CUHK students Minna Cheung and Hollis Ngai as Cleopatra and Antony in the Shakespeare's classic. Nicole Wong

They are contestants in the Fourth Chinese Universities Shakespeare Festival, an event co-organized by CUHK. Twelve teams of finalists from 30 universities on the mainland, in Hong Kong, Macao and Taiwan will present selected scenes from Shakespeare's to entertain the audiences.

The local team will be presenting Antony and Cleopatra, an underperformed play in Shakespeare's repertoire and a tragedy that also utilizes comical elements, noted Julian Lamb, assistant professor, English Department, CUHK.

"Some of the audiences may have never seen Shakespeare performed before. The scenes we selected may come as a surprise," said Lamb. "The play is special in the musicality of its language, as well as its dramatic, physical movements."

For Minna Cheung, who plays Cleopatra, the beauty of the language should deliver the messages of the play and move the audiences, even if some of them do not understand the meanings of the words immediately.

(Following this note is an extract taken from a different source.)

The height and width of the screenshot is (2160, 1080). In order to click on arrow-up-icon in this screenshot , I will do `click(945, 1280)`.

"In Hong Kong, people tend to prefer the contemporary over the traditional, and Shakespeare is hard to understand," Cheung stated. "Yet the performance as an act should make the drama more approachable to the public."

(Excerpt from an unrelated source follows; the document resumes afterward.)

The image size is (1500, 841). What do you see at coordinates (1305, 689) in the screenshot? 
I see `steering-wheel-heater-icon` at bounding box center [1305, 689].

Cheung's teammates, Emmy Chow and Hollis Ngai, also agree that performing Shakespeare is the best way to promote the playwright in Hong Kong. The addition of new elements can also ignite audience's interest in the genre, Chow pinpointed.

"Back in high school, I performed in an interpretation of Shakespeare's Twelfth Night that was infused with the elements in the 1960s and '70s, such as disco music," Chow recalled. "It shows that classic literature can also have a new life."

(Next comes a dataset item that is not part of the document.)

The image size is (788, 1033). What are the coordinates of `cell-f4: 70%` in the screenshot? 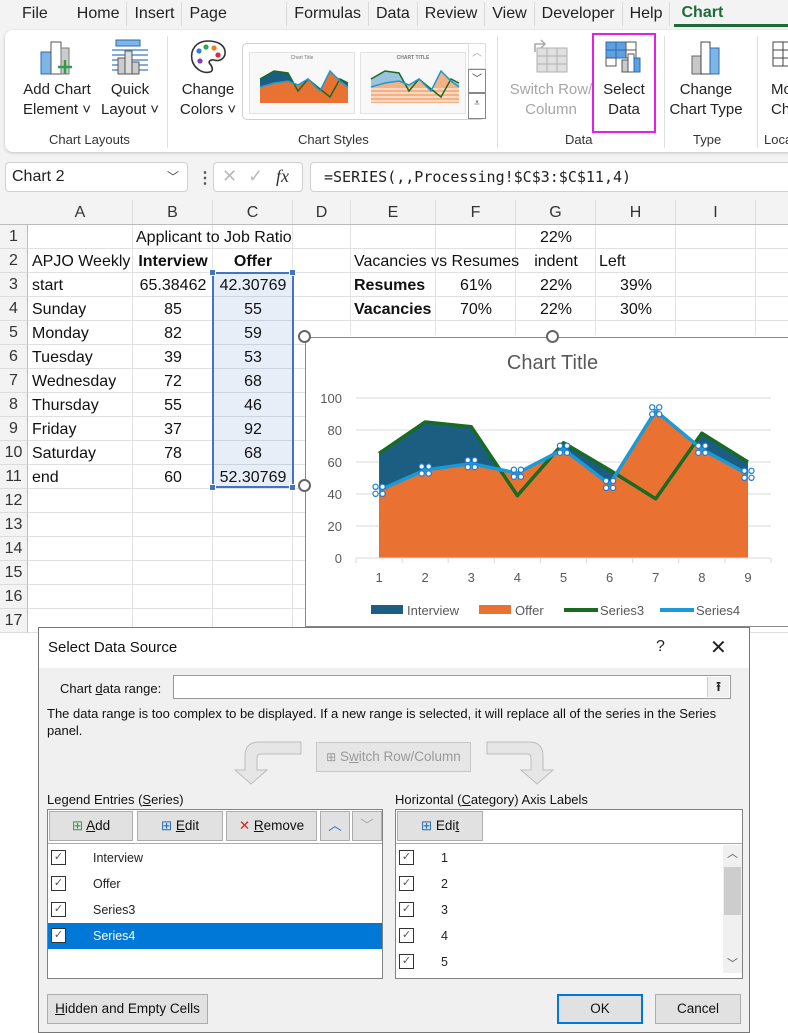 It's located at (476, 310).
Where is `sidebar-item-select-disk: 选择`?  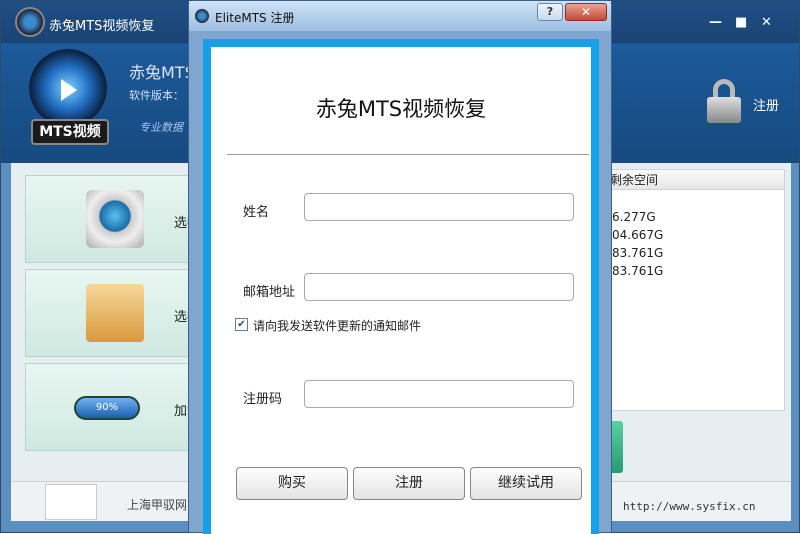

In his nine months of teaching in Hong Kong, Lamb observed that local people have interest in the great playwright and English literature, but such interest is hampered by a degree of anxiety about the subject.

"A while ago there was a local performance of a Shakespeare play in Cantonese, which my students found very interesting," Lamb said. "It'd be best if performances are used more frequently in class, so students can learn through discussing characterization."

The event will be held from April 7 to 9 in the CUHK. Group tickets for all high school students as well as individual tickets are available for free from the university.